Problem statement -> Every line of the material that follows must be printed again exactly.

Dataset extract ->
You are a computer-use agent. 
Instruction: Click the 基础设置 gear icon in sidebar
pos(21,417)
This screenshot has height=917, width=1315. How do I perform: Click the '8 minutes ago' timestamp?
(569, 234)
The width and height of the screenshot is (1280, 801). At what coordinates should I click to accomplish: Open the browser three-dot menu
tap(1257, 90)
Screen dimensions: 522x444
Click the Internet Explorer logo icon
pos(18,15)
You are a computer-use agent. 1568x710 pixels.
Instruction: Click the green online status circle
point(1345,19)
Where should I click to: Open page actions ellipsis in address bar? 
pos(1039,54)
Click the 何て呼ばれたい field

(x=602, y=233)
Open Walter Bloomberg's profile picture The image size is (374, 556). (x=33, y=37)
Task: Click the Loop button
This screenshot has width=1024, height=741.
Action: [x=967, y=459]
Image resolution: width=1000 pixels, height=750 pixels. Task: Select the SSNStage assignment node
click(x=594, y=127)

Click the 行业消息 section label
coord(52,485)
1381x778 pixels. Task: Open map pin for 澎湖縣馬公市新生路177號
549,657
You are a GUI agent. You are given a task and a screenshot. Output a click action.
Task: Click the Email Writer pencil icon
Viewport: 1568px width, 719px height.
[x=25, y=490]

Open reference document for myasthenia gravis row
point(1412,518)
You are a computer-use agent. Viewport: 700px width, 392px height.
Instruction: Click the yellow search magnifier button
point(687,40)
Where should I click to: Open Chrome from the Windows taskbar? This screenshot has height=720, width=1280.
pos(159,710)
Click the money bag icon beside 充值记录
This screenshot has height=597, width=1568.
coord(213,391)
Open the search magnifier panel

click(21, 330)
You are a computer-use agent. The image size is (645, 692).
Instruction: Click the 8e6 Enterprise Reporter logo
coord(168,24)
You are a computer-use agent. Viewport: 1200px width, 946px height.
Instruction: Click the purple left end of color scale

Result for this task ->
You are a computer-use agent. 
Instruction: Click the 基础设置 gear icon in sidebar
pos(21,417)
This screenshot has height=917, width=1315. How do I perform: Click the '8 minutes ago' timestamp?
(569, 234)
The width and height of the screenshot is (1280, 801). At what coordinates should I click to accomplish: Open the browser three-dot menu
tap(1257, 90)
Screen dimensions: 522x444
Click the Internet Explorer logo icon
pos(18,15)
You are a computer-use agent. 1568x710 pixels.
Instruction: Click the green online status circle
point(1345,19)
Where should I click to: Open page actions ellipsis in address bar? 
pos(1039,54)
Click the 何て呼ばれたい field

(x=602, y=233)
Open Walter Bloomberg's profile picture The image size is (374, 556). (x=33, y=37)
Task: Click the Loop button
This screenshot has width=1024, height=741.
Action: [x=967, y=459]
Image resolution: width=1000 pixels, height=750 pixels. Task: Select the SSNStage assignment node
click(x=594, y=127)

Click the 行业消息 section label
coord(52,485)
1381x778 pixels. Task: Open map pin for 澎湖縣馬公市新生路177號
549,657
You are a GUI agent. You are given a task and a screenshot. Output a click action.
Task: Click the Email Writer pencil icon
Viewport: 1568px width, 719px height.
[x=25, y=490]

Open reference document for myasthenia gravis row
point(1412,518)
You are a computer-use agent. Viewport: 700px width, 392px height.
Instruction: Click the yellow search magnifier button
point(687,40)
Where should I click to: Open Chrome from the Windows taskbar? This screenshot has height=720, width=1280.
pos(159,710)
Click the money bag icon beside 充值记录
This screenshot has height=597, width=1568.
coord(213,391)
Open the search magnifier panel

click(21, 330)
You are a computer-use agent. The image size is (645, 692).
Instruction: Click the 8e6 Enterprise Reporter logo
coord(168,24)
You are a computer-use agent. Viewport: 1200px width, 946px height.
Instruction: Click the purple left end of color scale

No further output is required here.